Posted at October 13, 2009
How do you say no to something that does you good? Is anyone strong enough to overcome the dependence for a drug that relieves pain? From the millions of people that suffer each day from pain, I am part of those who had enough and sought treatment. When I heard for the first time of Tramadol, I had recently been to the doctor and he had told me that my bones were starting to lose calcium and that I had osteoporosis. What can I say, he didn’t have much good news to give to me.
I went home, faced my family and told them I was fine, it was just a routine check-up. I did not want to put such a burden on them but I felt the need to talk with someone. I went online and drenched my sorrow in one of the many chat rooms. You would not believe it, but there are actual chat rooms for osteoporosis. People talk about their diagnosis, ongoing treatment and their upsetting symptoms. For me, it has become like a second home, a place where I can talk freely about the constant pain in my neck and search for possible answers. This is the place where I discovered Tramadol and with just a few clicks, I was able to order some as well.
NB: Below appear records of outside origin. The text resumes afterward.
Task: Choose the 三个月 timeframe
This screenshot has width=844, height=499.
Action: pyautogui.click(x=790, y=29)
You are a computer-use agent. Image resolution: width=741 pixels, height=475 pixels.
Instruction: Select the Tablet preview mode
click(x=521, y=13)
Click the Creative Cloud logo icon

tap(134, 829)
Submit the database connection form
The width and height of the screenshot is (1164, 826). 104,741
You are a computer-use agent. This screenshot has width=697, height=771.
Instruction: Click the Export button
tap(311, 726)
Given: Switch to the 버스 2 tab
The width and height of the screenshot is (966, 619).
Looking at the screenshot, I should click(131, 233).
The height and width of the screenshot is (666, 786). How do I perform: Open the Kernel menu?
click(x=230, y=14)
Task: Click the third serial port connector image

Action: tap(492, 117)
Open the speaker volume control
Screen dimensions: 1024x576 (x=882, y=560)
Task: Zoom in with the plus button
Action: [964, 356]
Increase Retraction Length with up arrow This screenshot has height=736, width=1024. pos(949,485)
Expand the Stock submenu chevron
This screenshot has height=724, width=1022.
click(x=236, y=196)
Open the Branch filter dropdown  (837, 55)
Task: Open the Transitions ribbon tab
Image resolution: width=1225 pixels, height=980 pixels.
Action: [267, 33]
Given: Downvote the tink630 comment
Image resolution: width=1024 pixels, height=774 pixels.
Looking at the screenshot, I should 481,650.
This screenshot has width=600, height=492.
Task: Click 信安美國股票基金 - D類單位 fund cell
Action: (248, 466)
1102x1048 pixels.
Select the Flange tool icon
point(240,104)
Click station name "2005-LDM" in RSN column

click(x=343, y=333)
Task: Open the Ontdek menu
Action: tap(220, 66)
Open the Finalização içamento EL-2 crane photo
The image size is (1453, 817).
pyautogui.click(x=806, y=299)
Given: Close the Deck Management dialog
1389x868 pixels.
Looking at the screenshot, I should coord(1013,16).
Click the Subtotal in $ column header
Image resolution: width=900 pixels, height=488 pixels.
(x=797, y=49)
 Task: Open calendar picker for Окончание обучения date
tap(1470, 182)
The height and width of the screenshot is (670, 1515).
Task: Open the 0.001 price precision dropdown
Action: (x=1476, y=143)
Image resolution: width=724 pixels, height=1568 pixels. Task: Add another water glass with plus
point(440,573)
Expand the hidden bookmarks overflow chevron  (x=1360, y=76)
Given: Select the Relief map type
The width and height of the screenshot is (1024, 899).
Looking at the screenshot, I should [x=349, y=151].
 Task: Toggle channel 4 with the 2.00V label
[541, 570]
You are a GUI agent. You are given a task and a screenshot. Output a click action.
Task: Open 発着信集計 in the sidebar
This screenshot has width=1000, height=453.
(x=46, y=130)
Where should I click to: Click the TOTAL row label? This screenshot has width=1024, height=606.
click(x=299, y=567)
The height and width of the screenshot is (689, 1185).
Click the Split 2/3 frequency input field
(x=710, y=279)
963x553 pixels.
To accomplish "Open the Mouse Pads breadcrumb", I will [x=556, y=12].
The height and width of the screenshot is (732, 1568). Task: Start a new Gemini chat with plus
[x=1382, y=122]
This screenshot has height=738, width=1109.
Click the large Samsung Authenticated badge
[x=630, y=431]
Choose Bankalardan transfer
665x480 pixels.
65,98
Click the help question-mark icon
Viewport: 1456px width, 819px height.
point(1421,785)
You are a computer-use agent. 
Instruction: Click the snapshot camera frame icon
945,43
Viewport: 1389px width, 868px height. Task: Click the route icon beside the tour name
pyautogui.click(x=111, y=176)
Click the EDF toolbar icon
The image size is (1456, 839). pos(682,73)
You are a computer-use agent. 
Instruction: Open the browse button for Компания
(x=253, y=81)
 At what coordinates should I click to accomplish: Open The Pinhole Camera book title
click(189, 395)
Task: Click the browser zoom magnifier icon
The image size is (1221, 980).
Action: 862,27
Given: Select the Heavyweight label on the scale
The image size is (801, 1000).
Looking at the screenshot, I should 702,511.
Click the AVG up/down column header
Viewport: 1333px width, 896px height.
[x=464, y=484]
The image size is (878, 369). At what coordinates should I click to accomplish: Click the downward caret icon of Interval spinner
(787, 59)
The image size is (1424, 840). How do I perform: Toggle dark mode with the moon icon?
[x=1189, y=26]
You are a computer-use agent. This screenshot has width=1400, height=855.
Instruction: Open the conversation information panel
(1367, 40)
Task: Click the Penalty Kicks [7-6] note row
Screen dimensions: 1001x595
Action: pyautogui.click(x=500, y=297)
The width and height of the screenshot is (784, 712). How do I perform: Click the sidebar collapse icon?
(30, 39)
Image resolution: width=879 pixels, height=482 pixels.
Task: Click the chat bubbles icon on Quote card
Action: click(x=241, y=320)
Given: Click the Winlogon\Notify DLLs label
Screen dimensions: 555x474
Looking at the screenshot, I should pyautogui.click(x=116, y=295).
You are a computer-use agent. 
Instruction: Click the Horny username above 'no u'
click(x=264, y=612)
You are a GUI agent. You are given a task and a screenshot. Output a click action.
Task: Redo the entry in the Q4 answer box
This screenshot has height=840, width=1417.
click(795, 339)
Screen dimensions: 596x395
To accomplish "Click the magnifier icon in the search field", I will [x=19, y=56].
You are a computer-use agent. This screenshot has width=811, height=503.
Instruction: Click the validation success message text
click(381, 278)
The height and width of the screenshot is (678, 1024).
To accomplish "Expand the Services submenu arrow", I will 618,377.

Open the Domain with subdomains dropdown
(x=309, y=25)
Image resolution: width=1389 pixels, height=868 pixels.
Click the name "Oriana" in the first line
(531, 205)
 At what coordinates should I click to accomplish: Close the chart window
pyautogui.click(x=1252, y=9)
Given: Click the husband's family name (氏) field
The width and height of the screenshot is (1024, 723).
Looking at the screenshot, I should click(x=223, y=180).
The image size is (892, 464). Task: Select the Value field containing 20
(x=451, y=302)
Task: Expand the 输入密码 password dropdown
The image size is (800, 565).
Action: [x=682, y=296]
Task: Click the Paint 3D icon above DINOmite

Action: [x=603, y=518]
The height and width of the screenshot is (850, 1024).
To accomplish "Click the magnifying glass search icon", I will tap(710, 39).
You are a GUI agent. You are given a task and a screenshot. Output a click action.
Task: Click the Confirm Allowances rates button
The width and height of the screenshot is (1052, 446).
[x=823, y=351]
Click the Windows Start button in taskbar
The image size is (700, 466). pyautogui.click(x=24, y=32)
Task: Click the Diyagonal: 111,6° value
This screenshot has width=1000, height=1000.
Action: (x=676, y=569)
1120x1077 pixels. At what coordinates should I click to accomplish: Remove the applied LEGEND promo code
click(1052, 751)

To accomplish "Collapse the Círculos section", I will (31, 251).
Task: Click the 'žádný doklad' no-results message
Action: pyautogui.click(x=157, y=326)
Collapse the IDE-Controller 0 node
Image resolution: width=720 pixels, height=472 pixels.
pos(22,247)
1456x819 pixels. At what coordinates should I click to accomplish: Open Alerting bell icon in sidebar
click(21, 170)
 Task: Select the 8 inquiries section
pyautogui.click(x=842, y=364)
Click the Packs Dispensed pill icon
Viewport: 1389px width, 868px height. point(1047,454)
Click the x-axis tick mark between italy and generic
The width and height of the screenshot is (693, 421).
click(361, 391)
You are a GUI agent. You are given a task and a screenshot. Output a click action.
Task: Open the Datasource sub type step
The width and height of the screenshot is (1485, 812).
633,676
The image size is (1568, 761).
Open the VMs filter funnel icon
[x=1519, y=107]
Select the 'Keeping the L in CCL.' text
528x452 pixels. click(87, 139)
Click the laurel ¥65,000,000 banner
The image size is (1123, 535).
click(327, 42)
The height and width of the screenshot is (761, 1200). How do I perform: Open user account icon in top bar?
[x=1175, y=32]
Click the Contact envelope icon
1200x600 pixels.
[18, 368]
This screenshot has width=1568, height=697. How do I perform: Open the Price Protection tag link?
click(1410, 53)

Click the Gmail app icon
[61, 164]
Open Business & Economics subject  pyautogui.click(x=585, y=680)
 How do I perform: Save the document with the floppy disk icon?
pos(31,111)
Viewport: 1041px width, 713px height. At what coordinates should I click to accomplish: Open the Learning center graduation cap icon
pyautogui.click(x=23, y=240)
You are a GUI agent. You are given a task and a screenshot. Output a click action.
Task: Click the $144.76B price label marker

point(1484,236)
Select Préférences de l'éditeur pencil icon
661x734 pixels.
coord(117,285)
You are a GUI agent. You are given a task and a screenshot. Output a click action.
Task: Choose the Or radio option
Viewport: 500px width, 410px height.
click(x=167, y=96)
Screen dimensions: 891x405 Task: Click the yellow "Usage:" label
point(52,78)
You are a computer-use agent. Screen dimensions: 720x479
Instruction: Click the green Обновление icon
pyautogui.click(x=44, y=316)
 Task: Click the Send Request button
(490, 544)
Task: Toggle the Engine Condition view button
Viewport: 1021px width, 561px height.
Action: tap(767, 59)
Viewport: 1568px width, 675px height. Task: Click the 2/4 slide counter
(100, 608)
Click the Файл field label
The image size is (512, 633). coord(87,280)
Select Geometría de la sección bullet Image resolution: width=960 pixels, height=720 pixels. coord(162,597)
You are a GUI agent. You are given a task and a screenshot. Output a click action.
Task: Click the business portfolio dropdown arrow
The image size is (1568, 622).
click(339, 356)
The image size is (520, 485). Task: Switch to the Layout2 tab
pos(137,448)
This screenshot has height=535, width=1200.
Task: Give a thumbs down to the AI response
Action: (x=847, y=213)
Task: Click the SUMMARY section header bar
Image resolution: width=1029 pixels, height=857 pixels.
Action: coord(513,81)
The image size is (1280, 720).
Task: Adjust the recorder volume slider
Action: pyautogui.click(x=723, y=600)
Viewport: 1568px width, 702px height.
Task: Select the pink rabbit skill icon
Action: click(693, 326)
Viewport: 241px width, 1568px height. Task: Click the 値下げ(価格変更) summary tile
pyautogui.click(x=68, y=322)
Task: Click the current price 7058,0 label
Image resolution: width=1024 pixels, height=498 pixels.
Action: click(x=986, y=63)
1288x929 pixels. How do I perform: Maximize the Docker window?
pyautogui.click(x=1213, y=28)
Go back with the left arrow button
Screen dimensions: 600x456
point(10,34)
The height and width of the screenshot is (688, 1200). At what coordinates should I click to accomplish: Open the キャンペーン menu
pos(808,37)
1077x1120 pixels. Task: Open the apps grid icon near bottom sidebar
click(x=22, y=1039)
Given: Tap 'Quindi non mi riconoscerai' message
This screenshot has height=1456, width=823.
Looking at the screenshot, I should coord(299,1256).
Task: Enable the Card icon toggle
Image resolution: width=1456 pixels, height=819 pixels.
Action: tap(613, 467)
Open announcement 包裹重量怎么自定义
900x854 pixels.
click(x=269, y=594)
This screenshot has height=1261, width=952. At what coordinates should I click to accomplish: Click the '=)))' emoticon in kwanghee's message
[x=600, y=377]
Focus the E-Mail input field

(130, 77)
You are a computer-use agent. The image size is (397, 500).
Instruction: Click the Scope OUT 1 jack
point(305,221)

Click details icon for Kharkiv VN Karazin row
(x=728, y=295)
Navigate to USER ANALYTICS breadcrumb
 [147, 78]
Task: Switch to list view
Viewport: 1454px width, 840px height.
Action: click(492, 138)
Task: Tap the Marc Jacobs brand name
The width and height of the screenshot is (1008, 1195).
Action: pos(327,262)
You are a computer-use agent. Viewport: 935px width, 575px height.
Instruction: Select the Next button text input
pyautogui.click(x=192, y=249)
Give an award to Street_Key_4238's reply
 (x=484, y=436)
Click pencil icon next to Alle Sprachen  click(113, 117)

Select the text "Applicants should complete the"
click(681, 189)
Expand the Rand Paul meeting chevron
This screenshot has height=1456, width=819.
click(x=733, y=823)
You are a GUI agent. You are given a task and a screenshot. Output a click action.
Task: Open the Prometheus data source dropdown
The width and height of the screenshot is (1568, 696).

The Tramadol arrived at my house after 2 weeks and I had to tell my husband there were some vitamin supplements the doctor had recommended. Fortunately, he did not ask for more details and he did not pay too much attention when I took them. I hid the pill bottle and started at a dosage of 100 mg/day. The doctor had given me hormonal treatments for my osteoporosis and he had also prescribed anti-inflammatory drugs (with analgesic properties). Still, I did not feel very well taking them as I suffered from gastric acidity and they made me feel really bad. I had to take something for the pain and Tramadol was the best!
Today I take 100 mg. Tomorrow I might raise the dosage up to 150 mg, just to see if the pain disappears faster and the effects last longer. So what if I feel nauseous and agitated? It’s the first time I took such medication. These were the kinds of affirmations I used to fool myself. The truth is that the more side effects that appeared, the more inclined to finding explanations I was. The doctor could not understand why I had lost my appetite, was so weak and complained of constant headaches. He kept on asking if I had taken other medication and I denied taking anything else. Tramadol was a personal decision and I wanted to keep it that way.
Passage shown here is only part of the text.